After the last post my mind has been on the future of software testing, but after a week or so it’s taken a bit of a journey and now I’m wondering about my future in software testing. And as it usually does when I think of the future, negativity is on the forefront. Which is why potential pitfalls are something I’m really interested in. So wonderfully, I found a helpful post on Awesome Testing listing possible software testing traps and describing them. The ‘traps’ in this case are mistaken implementations or uses of software testing that lead to very unfortunate results, based on the authors own experiences and what he has read or discussed with others.

It is incredibly interesting seeing the ways companies mistakenly attempt to optimize use of testers.
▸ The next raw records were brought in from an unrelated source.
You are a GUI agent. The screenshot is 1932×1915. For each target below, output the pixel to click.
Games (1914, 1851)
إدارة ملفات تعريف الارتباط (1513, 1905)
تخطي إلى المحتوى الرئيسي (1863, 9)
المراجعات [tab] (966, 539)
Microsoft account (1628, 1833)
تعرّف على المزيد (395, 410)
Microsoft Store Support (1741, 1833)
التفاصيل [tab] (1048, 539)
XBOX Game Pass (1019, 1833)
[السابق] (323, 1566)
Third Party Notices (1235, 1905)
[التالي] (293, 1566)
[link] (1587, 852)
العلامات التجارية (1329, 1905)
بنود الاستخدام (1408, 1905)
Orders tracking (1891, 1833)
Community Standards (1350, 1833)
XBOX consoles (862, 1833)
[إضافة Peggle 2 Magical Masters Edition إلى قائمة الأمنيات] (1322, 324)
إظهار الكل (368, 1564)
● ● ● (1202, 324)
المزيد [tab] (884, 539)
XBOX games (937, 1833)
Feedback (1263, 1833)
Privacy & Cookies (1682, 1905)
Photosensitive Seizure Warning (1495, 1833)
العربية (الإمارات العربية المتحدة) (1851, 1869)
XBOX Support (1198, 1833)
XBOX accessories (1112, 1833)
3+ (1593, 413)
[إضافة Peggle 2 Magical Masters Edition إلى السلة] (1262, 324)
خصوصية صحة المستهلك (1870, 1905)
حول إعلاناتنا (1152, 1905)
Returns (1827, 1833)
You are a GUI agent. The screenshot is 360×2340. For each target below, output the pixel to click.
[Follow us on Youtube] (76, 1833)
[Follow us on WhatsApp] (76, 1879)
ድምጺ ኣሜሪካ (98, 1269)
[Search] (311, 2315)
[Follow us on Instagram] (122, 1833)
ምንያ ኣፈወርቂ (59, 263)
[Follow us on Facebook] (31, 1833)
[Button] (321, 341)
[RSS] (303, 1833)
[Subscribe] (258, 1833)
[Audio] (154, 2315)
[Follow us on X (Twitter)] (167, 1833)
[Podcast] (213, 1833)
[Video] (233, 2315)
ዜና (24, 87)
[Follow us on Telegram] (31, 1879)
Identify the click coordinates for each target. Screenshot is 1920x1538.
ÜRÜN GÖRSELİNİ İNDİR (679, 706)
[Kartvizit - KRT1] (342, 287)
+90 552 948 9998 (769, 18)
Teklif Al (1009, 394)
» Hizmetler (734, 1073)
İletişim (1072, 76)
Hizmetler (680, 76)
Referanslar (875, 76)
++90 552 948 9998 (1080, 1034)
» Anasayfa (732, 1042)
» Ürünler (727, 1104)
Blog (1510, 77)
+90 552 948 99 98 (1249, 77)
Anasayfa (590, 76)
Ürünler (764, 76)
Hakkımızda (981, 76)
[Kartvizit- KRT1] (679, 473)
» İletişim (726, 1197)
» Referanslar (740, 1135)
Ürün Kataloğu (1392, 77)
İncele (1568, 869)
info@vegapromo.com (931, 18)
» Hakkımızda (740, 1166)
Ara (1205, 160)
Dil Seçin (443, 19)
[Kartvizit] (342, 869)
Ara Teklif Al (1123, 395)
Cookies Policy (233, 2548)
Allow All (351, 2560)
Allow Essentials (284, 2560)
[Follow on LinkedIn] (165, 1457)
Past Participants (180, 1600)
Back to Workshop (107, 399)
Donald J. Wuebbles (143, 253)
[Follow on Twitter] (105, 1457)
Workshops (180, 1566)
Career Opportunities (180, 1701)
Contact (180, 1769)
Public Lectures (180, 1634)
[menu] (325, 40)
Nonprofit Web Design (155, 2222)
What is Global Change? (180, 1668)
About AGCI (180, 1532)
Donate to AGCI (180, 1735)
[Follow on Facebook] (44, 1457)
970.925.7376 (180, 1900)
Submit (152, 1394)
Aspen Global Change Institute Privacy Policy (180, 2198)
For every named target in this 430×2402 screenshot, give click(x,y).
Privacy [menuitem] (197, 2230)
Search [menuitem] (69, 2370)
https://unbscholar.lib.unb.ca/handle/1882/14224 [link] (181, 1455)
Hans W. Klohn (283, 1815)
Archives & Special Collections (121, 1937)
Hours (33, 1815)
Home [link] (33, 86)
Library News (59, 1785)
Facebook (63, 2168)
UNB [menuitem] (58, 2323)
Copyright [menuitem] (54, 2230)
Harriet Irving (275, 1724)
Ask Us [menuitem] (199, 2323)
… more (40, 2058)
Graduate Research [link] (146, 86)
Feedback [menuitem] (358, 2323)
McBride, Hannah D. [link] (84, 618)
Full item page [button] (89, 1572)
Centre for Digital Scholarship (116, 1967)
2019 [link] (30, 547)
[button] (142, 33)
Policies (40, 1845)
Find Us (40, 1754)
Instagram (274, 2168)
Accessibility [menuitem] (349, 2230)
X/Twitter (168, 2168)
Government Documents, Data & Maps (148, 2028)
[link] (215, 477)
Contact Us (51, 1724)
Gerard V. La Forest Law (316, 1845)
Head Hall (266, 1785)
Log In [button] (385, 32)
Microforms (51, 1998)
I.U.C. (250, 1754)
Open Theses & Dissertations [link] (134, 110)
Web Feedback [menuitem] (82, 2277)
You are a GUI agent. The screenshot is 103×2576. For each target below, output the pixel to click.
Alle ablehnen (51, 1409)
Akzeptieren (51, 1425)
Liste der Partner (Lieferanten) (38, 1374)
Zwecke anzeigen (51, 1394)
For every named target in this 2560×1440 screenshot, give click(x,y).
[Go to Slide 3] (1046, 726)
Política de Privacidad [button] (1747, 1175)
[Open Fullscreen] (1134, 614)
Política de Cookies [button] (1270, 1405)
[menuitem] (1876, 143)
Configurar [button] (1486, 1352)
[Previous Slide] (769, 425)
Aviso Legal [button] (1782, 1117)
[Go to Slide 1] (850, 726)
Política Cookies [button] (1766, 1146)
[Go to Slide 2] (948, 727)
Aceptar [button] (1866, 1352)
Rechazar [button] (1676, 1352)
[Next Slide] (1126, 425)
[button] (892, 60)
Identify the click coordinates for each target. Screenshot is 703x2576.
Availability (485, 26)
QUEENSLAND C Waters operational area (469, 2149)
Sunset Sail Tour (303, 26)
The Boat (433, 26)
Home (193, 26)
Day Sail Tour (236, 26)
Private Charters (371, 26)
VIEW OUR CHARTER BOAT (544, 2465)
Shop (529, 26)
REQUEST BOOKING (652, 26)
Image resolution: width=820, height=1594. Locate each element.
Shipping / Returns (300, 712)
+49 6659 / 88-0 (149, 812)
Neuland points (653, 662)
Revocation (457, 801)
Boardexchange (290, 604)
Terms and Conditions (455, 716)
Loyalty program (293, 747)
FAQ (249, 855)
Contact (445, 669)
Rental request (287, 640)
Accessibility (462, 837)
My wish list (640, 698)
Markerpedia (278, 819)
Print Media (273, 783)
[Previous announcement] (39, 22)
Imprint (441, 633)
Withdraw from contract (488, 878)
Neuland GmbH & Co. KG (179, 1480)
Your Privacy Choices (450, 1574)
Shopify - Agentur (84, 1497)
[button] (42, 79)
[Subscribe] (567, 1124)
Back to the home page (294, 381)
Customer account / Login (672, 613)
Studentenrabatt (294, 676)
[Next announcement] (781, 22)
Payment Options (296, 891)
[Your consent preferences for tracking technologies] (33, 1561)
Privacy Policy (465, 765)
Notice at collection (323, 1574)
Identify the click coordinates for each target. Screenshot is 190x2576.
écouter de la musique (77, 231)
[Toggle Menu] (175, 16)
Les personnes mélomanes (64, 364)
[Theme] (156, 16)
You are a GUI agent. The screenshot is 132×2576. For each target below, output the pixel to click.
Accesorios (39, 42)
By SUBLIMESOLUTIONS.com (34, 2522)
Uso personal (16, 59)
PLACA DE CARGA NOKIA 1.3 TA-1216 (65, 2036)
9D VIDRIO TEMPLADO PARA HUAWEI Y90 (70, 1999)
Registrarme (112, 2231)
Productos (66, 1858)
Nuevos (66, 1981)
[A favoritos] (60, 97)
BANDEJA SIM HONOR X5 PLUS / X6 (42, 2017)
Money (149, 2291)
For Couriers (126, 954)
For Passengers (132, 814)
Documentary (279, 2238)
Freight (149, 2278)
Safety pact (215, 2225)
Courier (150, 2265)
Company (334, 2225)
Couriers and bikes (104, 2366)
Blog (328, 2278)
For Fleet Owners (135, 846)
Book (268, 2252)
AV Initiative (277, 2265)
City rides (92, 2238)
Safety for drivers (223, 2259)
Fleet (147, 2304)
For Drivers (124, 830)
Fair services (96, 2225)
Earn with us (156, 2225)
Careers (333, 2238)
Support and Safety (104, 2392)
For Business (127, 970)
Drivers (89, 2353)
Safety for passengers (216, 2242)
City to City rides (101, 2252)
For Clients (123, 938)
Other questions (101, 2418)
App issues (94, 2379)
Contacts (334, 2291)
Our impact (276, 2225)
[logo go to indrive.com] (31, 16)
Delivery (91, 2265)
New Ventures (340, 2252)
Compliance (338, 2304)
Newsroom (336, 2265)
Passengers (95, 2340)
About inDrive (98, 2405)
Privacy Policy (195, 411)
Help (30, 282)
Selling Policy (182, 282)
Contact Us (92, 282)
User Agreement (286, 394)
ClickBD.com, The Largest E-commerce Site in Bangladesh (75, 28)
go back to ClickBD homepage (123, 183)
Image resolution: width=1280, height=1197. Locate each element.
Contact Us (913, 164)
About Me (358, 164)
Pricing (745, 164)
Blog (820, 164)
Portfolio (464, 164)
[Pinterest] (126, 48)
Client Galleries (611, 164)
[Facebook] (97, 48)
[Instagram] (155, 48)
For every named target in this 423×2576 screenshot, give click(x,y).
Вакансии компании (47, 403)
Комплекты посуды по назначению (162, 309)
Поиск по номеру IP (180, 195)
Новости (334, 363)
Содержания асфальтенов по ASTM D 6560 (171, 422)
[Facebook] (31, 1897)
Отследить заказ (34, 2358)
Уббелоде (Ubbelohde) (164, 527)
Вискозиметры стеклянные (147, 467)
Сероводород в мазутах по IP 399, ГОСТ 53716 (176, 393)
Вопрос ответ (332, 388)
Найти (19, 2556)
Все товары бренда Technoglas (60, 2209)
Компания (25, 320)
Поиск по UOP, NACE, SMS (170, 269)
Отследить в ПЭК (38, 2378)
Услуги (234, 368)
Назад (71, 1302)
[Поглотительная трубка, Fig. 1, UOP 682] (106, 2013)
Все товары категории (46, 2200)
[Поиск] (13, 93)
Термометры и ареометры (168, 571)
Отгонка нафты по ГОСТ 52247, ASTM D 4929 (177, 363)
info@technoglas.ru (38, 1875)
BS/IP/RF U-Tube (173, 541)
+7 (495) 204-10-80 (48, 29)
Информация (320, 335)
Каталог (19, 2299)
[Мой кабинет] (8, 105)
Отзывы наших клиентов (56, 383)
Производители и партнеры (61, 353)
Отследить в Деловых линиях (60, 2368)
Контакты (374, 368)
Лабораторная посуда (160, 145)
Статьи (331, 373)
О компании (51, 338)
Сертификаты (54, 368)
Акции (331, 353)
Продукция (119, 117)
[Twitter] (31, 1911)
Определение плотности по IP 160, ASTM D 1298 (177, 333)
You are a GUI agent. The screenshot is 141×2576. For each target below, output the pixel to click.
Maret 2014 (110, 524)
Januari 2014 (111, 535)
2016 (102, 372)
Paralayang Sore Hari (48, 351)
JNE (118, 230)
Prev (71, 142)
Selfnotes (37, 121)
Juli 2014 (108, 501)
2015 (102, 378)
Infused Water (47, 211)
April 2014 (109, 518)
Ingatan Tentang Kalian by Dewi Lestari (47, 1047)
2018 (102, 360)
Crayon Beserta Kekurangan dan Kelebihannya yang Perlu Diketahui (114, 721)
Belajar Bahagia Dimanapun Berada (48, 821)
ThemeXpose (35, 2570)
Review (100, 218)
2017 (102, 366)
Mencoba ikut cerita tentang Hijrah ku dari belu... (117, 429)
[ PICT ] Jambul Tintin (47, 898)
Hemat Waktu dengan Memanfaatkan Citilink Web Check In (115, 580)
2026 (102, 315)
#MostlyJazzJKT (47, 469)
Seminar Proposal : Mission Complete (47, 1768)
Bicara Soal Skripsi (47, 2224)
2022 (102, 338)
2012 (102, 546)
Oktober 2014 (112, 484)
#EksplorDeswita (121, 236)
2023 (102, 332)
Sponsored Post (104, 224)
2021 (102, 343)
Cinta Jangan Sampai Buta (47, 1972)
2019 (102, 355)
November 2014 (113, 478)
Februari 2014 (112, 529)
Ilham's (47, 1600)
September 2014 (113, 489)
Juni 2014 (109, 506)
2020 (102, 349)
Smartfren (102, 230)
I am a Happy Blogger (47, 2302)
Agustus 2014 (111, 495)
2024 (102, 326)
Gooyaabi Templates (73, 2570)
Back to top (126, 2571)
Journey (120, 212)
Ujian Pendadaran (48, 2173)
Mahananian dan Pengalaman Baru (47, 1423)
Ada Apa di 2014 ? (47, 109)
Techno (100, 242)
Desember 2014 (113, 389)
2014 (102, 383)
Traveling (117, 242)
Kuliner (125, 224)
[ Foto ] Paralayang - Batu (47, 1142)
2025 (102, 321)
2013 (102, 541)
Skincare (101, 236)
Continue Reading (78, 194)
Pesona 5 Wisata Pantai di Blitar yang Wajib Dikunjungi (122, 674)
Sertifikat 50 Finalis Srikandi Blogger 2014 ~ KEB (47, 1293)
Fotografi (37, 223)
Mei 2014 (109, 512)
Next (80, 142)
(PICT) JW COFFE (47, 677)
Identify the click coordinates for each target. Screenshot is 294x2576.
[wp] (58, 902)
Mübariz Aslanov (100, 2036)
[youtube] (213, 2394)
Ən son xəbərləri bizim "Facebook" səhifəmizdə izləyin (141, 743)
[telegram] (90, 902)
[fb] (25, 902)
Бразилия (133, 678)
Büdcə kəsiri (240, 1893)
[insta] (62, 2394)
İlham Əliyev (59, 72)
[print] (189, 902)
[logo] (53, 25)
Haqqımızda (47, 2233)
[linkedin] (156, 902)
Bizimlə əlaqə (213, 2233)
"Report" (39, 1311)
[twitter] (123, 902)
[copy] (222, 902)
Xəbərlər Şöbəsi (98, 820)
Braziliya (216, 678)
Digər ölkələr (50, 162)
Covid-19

Rating them on the amount of bugs found or incentivizing them to find as many bugs as possible only were issues that seem obviously awful to me, but I have hindsight on my side. A good amount of the traps were something I didn’t consider, issues with not having developers do any testing themselves. By leaving only testers as the ones to run tests and do quality assurance, it led to developers using testers being turned into scapegoats for issues or testers becoming a commodity that is moved around too often to do their job correctly.

Trap number three shows the human side of the process, to me at least. If testers make bad tests and have to constantly fix them, or the tests offer very little information due to their issues, then developers become disillusioned with them. It becomes safer and more likely for the tests to become more and more ignored. Software testing is not just finding bugs in programming, it must do so reliably and in a way that aims for improvement. Developers and testers are also not asĀ  clear cut as one would think. Or they shouldn’t be, at least.

I feel much more confident now knowing many of the issues that one can accidentally fall into in the process of software creation and testing, and how to possibly avoid them. I also found the idea of testing not simply being about finding bugs, but just a part of a greater system working towards an end goal of a wonderful software product insightful. It is incredibly useful to understand the full Software Engineering Life-Cycle no matter where your job lands on it.